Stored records
▼

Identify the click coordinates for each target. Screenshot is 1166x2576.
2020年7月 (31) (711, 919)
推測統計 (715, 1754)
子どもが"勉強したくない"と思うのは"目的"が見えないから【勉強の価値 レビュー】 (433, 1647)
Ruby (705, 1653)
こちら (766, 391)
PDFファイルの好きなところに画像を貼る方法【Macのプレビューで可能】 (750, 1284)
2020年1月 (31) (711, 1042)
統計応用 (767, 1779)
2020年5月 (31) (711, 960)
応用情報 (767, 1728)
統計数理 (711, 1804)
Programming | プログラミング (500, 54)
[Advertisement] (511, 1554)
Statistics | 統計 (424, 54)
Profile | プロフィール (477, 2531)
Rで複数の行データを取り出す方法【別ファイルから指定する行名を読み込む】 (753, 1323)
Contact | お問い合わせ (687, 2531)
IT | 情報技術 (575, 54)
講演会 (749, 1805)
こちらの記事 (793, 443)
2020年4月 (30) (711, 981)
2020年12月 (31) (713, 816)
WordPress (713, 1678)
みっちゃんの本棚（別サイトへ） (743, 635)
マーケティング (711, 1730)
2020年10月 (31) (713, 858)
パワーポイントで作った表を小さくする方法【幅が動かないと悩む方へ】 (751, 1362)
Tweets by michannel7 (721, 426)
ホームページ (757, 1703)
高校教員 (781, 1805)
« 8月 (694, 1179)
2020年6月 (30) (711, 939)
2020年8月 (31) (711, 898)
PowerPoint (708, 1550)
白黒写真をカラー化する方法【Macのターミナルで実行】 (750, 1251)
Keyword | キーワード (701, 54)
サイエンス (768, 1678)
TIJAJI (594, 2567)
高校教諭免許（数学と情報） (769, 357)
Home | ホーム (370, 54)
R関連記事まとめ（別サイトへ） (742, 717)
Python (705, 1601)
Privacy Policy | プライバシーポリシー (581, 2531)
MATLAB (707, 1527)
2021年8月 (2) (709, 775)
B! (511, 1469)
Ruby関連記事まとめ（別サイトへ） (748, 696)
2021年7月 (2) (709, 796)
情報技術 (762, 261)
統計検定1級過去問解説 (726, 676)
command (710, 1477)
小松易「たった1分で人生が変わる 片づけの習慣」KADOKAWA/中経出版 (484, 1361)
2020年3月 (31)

▲

Problem details
What lines in the entries above include the string "別サイトへ"? Return each one.

Exercise output
みっちゃんの本棚（別サイトへ） (743, 635)
R関連記事まとめ（別サイトへ） (742, 717)
Ruby関連記事まとめ（別サイトへ） (748, 696)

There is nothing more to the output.